Vegetation cover, as used in this study, serves as a broad indicator of soil development within these catchments, where accumulation of soil material allows for vegetation expansion (Hagedorn et al., 2019; Henne et al., 2011). The use of vegetation cover as a proxy for soil development following deglaciation is accurate in early successional stages (Klaar et al., 2014), which is true of the catchments in this work. The development of soil, as indicated by increasing vegetation cover, can increase the pool of organic carbon in glacier forelands (Wietrzyk-Pełka et al., 2020; Dümig et al., 2011; Egli et al., 2010), which can then be a source or organic carbon to the proglacial stream (Zah and Uehlinger, 2001). For example, in glacier-fed streams in Canada, the stream DOC concentration increased with catchment soil development (slope ≈ 0.2 mg C L−1 per percentage of catchment area covered by soil; Lafrenière and Sharp, 2004), similar to our relationship with vegetation (slope = 0.05 mg C L−1 per percentage of catchment area covered by vegetation). Either of these metrics, vegetation or soil, is indicative of significant catchment change with implications for terrestrial–aquatic carbon transfers.
Considering the greening of the terrestrial environment in the Alps (Rumpf et al., 2022), it follows that the streams draining these landscapes may be expected to experience an increase in the DOC concentration of terrestrial origin. Our results support this hypothesis, in which stream DOC concentration and the humic-like components likely of allochthonous origin increase with catchment vegetation cover. These changes have potentially important implications for these streams as well as their downstream ecosystems, such as altering metabolic regimes by promoting heterotrophy (Hall et al., 2016), limiting primary productivity (Kritzberg et al., 2019), and causing higher drinking water production costs (Hongve et al., 2004). Even while relatively low in concentration, the foundational physical, biochemical, and ecological nature of DOC within streams magnifies the impact of these changes in DOC concentration and highlights the substantial consequences of vegetation expansion following glacial retreat.

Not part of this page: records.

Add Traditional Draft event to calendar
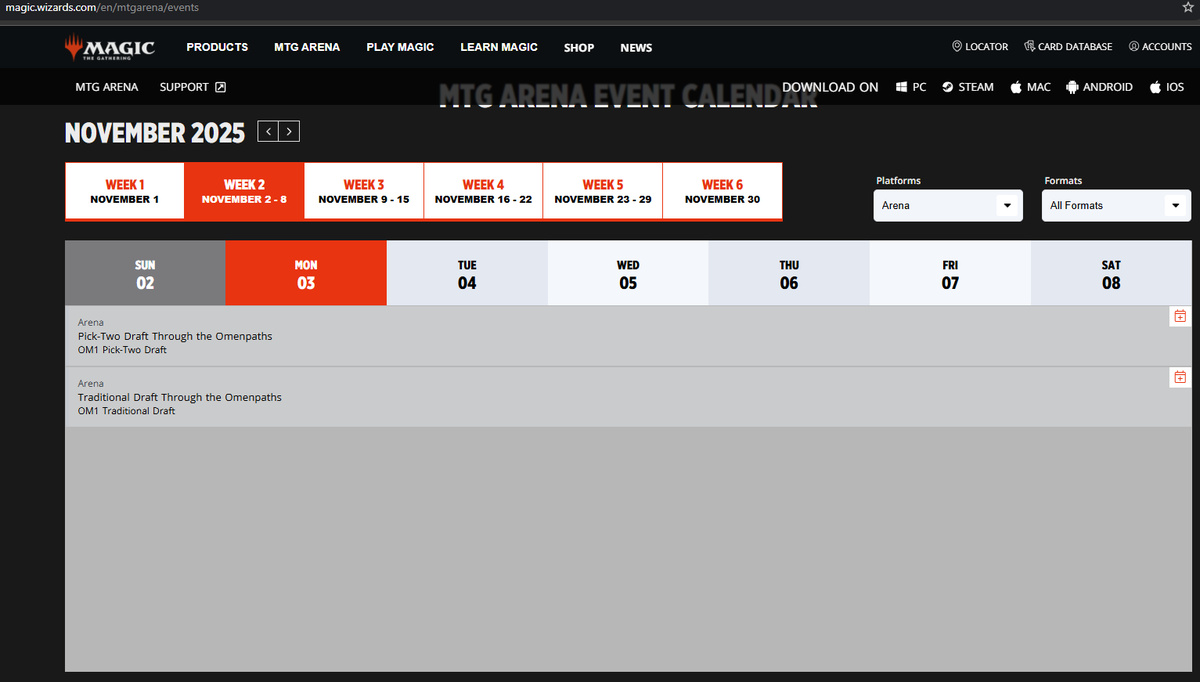 point(1179,377)
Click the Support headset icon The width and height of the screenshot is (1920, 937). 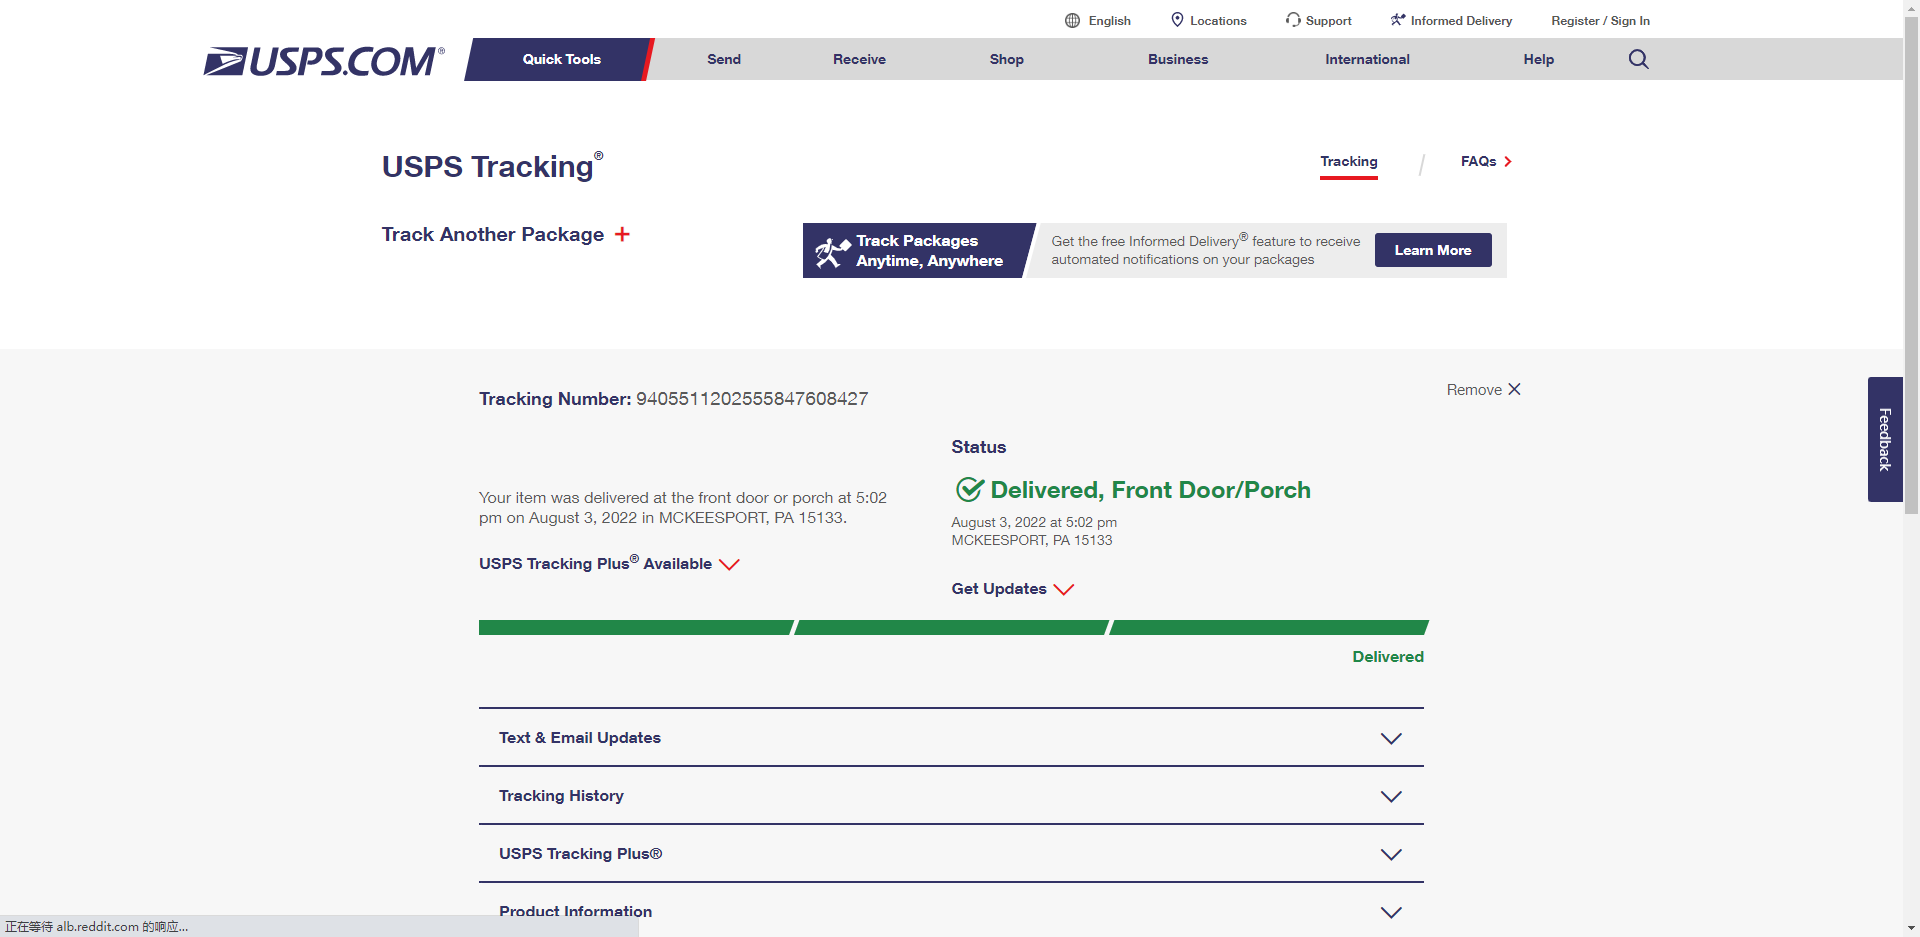1293,20
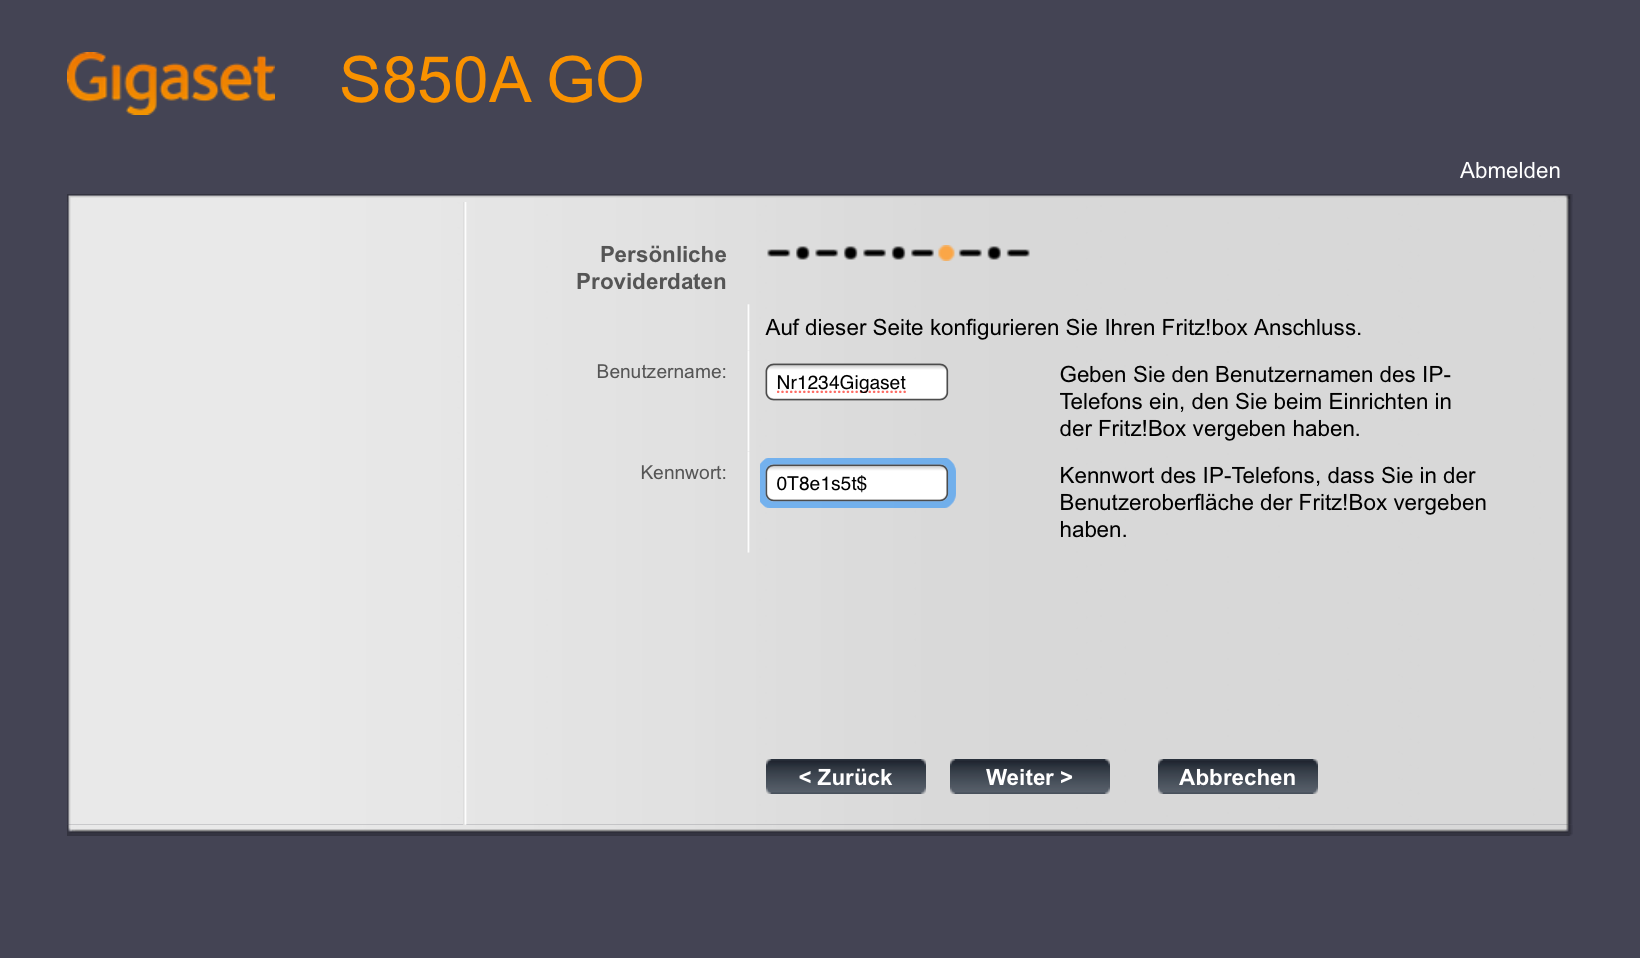
Task: Click the empty left sidebar panel
Action: 267,512
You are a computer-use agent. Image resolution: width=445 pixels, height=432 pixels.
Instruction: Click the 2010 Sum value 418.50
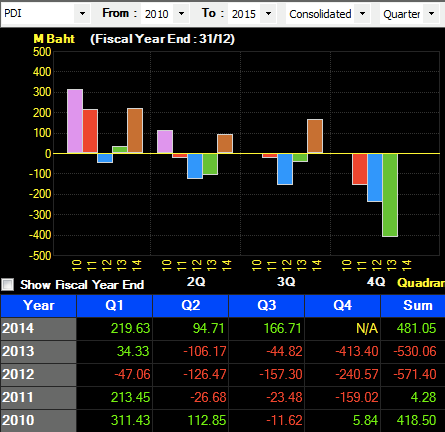pos(416,420)
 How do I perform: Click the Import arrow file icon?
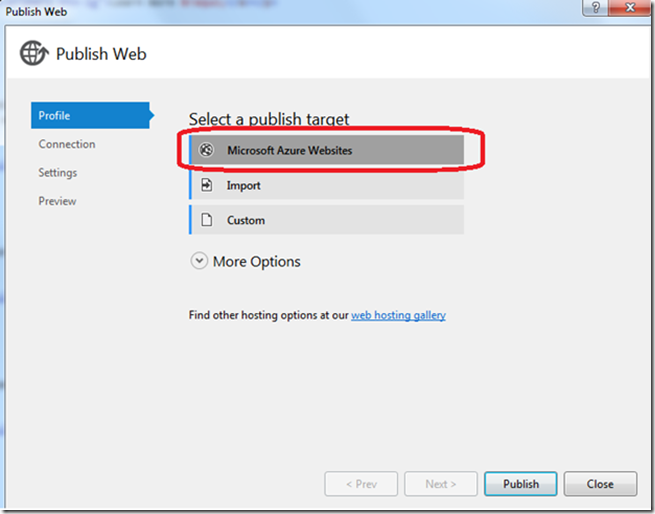[207, 185]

4.2 Terrestrial biogeochemical processes drive aquatic CO2 saturation patterns
With regards to CO2, extensive periods of undersaturation are relatively rare in riverine systems, but they are likely explained by geochemical weathering (St. Pierre et al., 2019). In our study, the isotopic signature of DIC provides the primary evidence of geochemical weathering, where depleted δ13C-DIC values (approximately −9 ‰ to −3 ‰) relative to atmospheric equilibrium are indicative of weathering (Skidmore et al., 2004). This agrees well with glacier-fed streams in Alaska (−7 ‰ to 0 ‰; St. Pierre et al., 2019), and mineral sources of DIC have been highlighted in Swiss high-mountain streams previously (Horgby et al., 2019c). Furthermore, the PLS model results also distinguish influential factors related to the products of weathering (i.e., specific conductivity and sulfate and calcium concentration) or which affect the rate of weathering (i.e., glacier cover, runoff, and total suspended solids). As such, the role of weathering in consuming CO2 appears substantial.
The importance of geochemical weathering as a CO2 sink in high-mountain areas is well described (Hilton and West, 2020; Donnini et al., 2016), where rapid weathering of carbonate and silicate rock consumes CO2. In particular, elevated rates of weathering are expected for subglacial environments, where water flows over recently crushed, fine-grained reactive mineral surfaces (Tranter, 2003; Sharp et al., 1995). This process can continue in proglacial streams, where suspended sediments with high surface areas promote continued CO2 drawdown (St. Pierre et al., 2019). Indeed, we see the lowest CO2 saturation at the two most glacially influenced streams (VAU and VAD) within the Valsorey catchment. Thus, glacially enhanced weathering appears significant in this study as well.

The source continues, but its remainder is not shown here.